» Consigne
Veuillez relever, dans l'extrait fourni, chacun des constats que l'auteur attribue à la conférence de la GDC, y compris la raison invoquée.

» Extrait fourni
"""

Vu qu’on parle choix et structure, je mentionne aussi un aspect intéressant qui figure dans l’article d’Emily Short : apparemment on trouve dans une conférence de la GDC donnée par une responsable de ce genre d’applications que les jeux proposent très peu de branches différentes et convergent assez rapidement vers la même histoire ; la raison invoquée est que, d’après leurs tests, les joueurs ne rejouent pas aux jeux pour tenter d’avoir une histoire différente. Est-ce quelque chose de plus général pour les fictions interactives ? Il ne me semble pas (les joueurs de VN semblent habitués à refaire le jeu pour atteindre une fin différente) ; c’est peut-être quelque chose de spécifique à leurs récits et à leur public.

Applications « catalogue »

"""

» Données fournies
"""

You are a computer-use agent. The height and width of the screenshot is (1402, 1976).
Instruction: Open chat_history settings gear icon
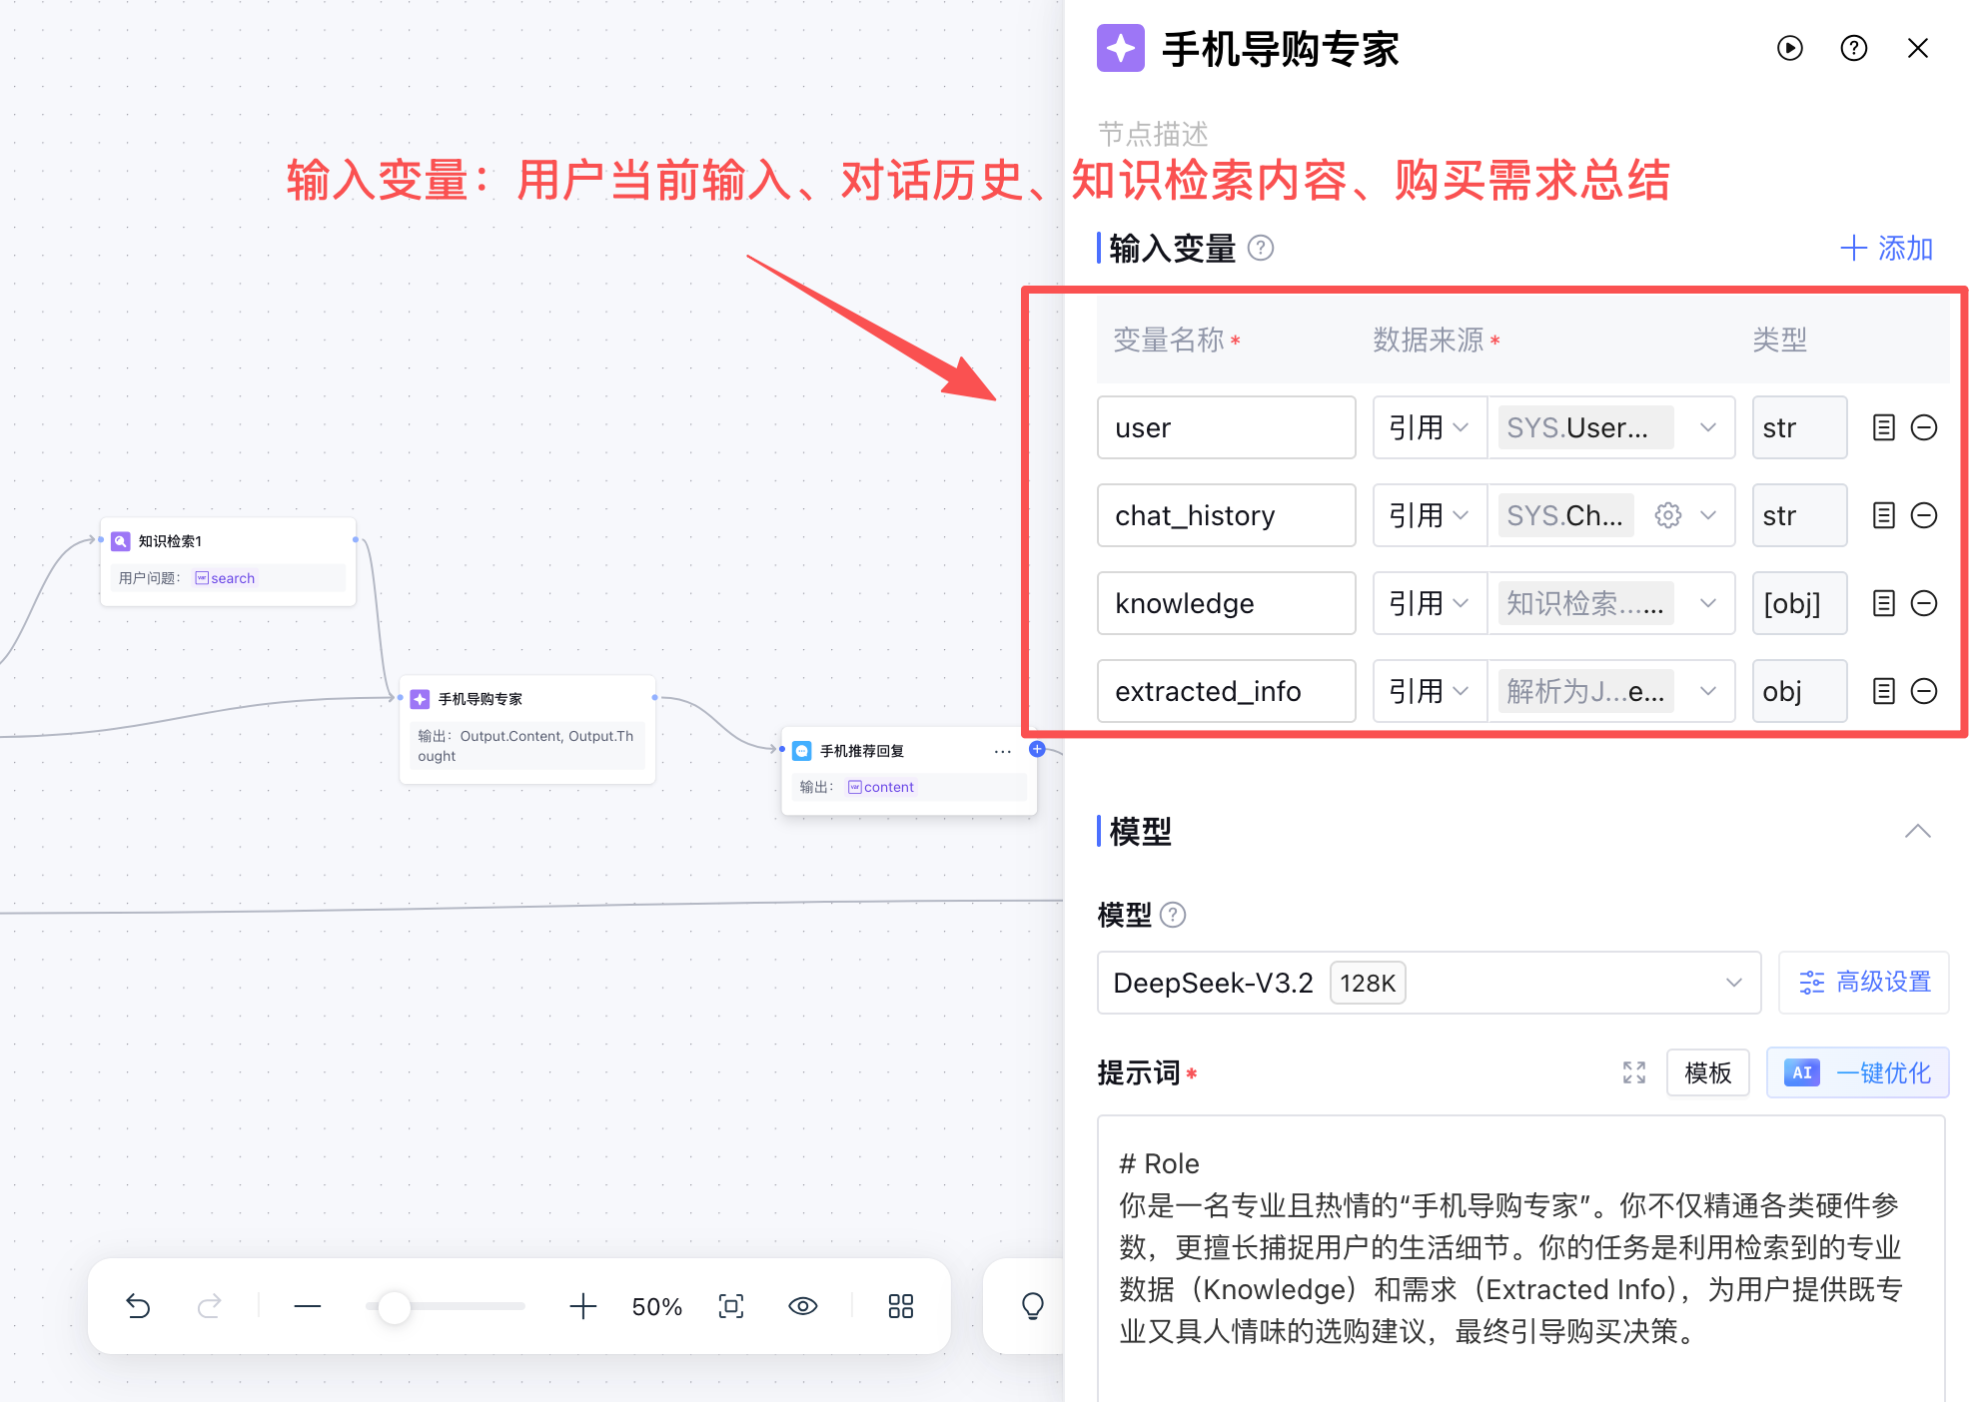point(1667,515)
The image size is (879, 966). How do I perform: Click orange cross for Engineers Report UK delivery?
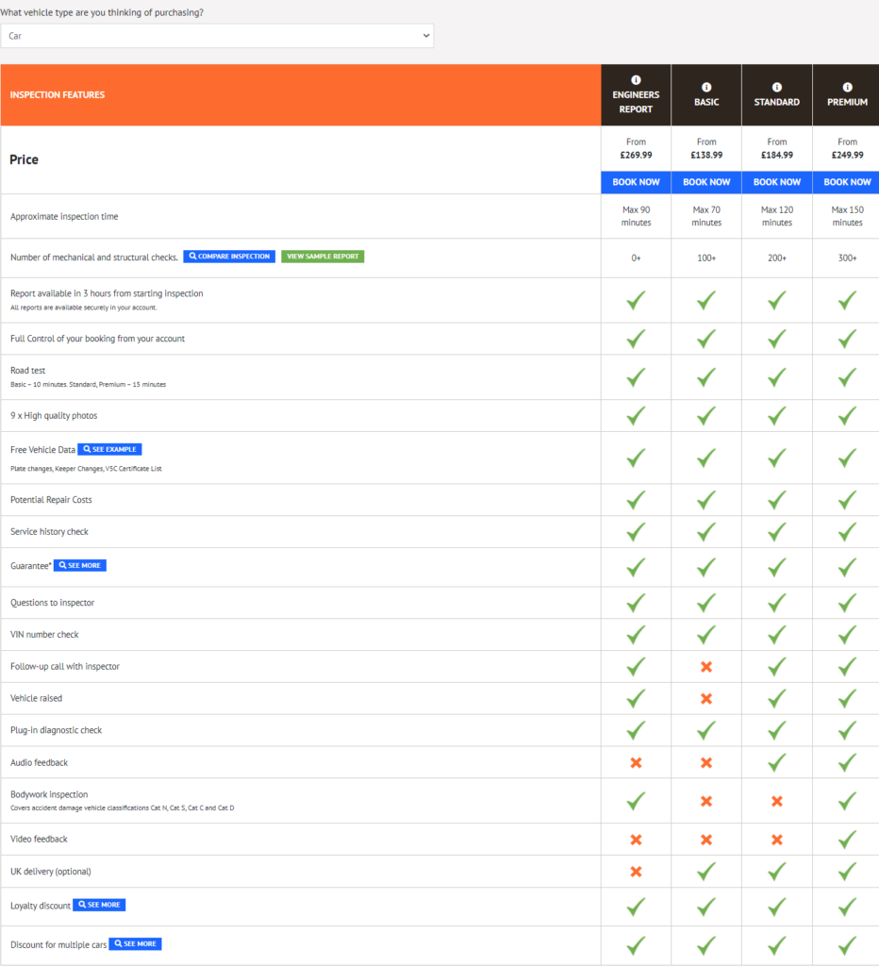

"""

» Réponse attendue
- Les jeux proposent très peu de branches différentes.
- Ils convergent assez rapidement vers la même histoire.
- D'après leurs tests, les joueurs ne rejouent pas aux jeux pour tenter d'avoir une histoire différente.